The third aspect not accounted for in the current formulation of the Anthropocene is the ongoing effects this double dispossession has on black lives as seen, for example, in the so-called migration “problem”.

The mystification of these three aspects is achieved by deference to scientific social discourse: naming the Anthropocene a geological epoch hides the fact that it had its origins in slavery rather than in the invention of the steam engine and its affiliated acceleration in the production of greenhouse gases. 

In other words, recourse to geology allows whiteness to go unchallenged because it fails to acknowledge the dispossessing practices of subject-making in the history of what is now named the Anthropocene. As Du Bois put it, whiteness can be defined as “ownership of the Earth for ever and ever”.

The missing parts

One of the main aspects unaccounted for in the Anthropocene narrative is violence, not only physical violence but also the violence of “nonbeing”, that is, exclusion from the category “human”. These violences often remain hidden beneath discourse centred on the nation-state, belonging and exclusion, and property – what we might refer to as three “grammars”: grammars of capture (following American literary critic Hortense Spillers), grammars of extraction and grammars of displacement.

Grammars of capture refer to origin stories that produce mythic accounts of slavery.
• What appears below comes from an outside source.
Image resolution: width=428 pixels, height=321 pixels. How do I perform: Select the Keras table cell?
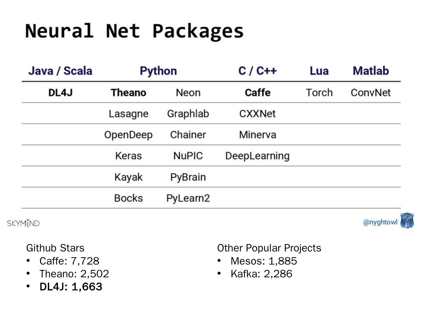pos(128,156)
According to these accounts, there was no invention of man nor of whiteness. Like Wynter before her, Yusoff argues that such grammars of capture are typical of “Western” or “white” logic, and that it should be uncovered for what they are. In other words, they should be understood first in terms of the “invention of the figure of Man in 1492 as the Portuguese travel to the Americas” and, second, as “a refiguring of humanness” in which whiteness is seen as superior to blackness. Uncovering these two false notions is, for her, part of the grammars of dissent: refusal of the codes that colonialism bestowed upon certain people and certain places.

Whereas grammars of capture refer to the displacement of peoples, grammars of extraction refer to the hidden labour of slavery. We may think here, for example, of plantations and mines where people of colour have and continue to be exposed to extractive waste, both on the Earth and underneath it. These are named cotton and sugar plantations, they are named Marikana, but never are they named Anthropocene.

Here lies one of the most powerful arguments Yusoff makes: Anthropocene is understood in the future tense rather than in terms of the extinctions already undergone “by black and indigenous peoples”, and this precisely is what she calls “a billion black Anthropocenes”.

From slave to migrant

Besides capture and extraction, colonialism, and by extension whiteness, also relies on what can be called grammars of displacement, first marked by the forced relocations of slavery. The justification of displacement relies on a powerful construction that equates people to property and extracts from that property certain properties. 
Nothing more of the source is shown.